PAGE TEXT
Editor’s Note: Kent Sepkowitz is a physician and infection control expert at Memorial Sloan Kettering Cancer Center in New York. The views expressed in this commentary are his own. View more opinion on CNN. The piece has been updated to reflect the latest news.
Once again, the shifting winds of the Covid-19 pandemic have placed the US Centers for Disease Control and Prevention in a pickle. Last month, in the (very brief) good old days after the original Omicron variant had settled, the agency had indicated that, on April 18, it would reevaluate the mask-wearing mandate on airplanes, trains and other “transportation conveyances.”
But soon afterwards, cases began to rise again nationwide as the Omicron BA.2 subvariant made its way across the country. In many areas, the rise was of sufficient concern that some cities re-imposed an indoor mask mandate, as did several colleges.

PROVIDED DATA
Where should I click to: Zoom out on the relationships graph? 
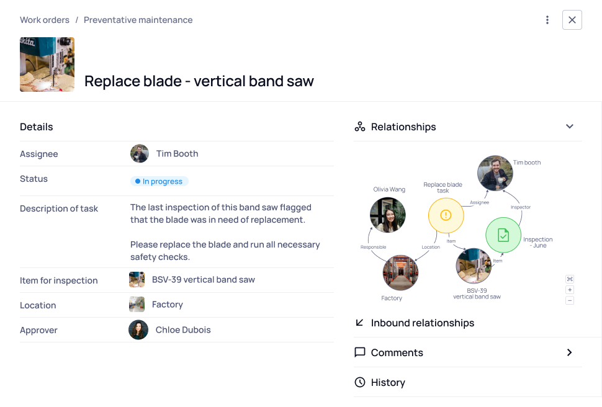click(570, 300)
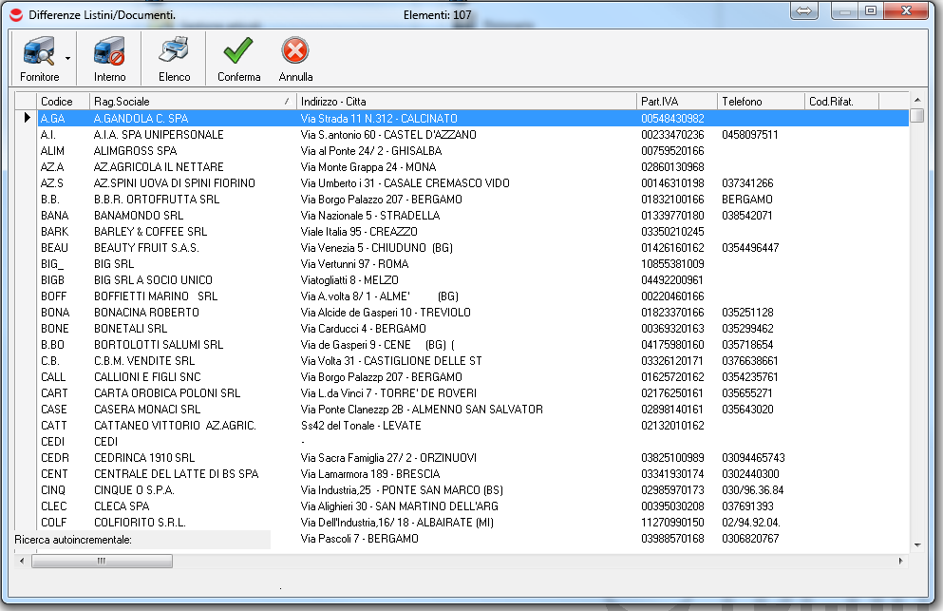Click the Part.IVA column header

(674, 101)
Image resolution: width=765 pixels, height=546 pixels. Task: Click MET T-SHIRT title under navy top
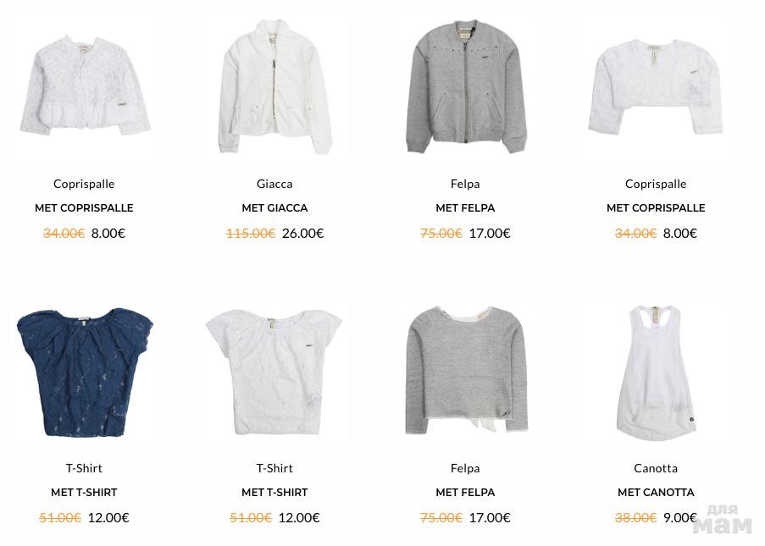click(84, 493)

WHAT YOU WILL DO
[a] Set down everything from "Editor’s Note: Kent" down to "did several colleges." in the commentary on CDC mask rules, word for word.
[b] Write the next part of the commentary on CDC mask rules, picking up after its last sentence.

ANSWERS FOR THE EXERCISE
[a]
Editor’s Note: Kent Sepkowitz is a physician and infection control expert at Memorial Sloan Kettering Cancer Center in New York. The views expressed in this commentary are his own. View more opinion on CNN. The piece has been updated to reflect the latest news.
Once again, the shifting winds of the Covid-19 pandemic have placed the US Centers for Disease Control and Prevention in a pickle. Last month, in the (very brief) good old days after the original Omicron variant had settled, the agency had indicated that, on April 18, it would reevaluate the mask-wearing mandate on airplanes, trains and other “transportation conveyances.”
But soon afterwards, cases began to rise again nationwide as the Omicron BA.2 subvariant made its way across the country. In many areas, the rise was of sufficient concern that some cities re-imposed an indoor mask mandate, as did several colleges.

[b]
So, last week, the CDC wisely chose to extend for an additional two weeks the requirement of the mandate for travelers. In those two weeks, CDC experts will continue to monitor “the potential impact the rise of cases has on severe disease, including hospitalizations and deaths, and health care system capacity” to determine if indeed the new target of May 3 (just a few days before Mother’s Day) will be safe, or if, once again, the numbers dictate the need for another delay.
However, on Monday, a federal judge overturned the Biden administration mask mandate for airplanes and other public transport, saying the mandate exceeded the CDC’s statutory authority.
In the normal course of human affairs, the CDC’s extension shouldn’t have been a controversial decision. If, for example, a new blizzard is forecast just as we cleaned up from the last one, public opinion doesn’t rally around the notion of ignoring experts’ advice. We listen, accept the judgment knowing it has a chance to be wrong – and then get out the snow shovels.
But Covid-19 has proven to be unlike a weather event. Rather, it combines elements of vaudeville hucksterism and anti-science bigotry to create a professional wrestling steel cage, where opposing public health, public opinion and raw political views duke it out to the benefit of none.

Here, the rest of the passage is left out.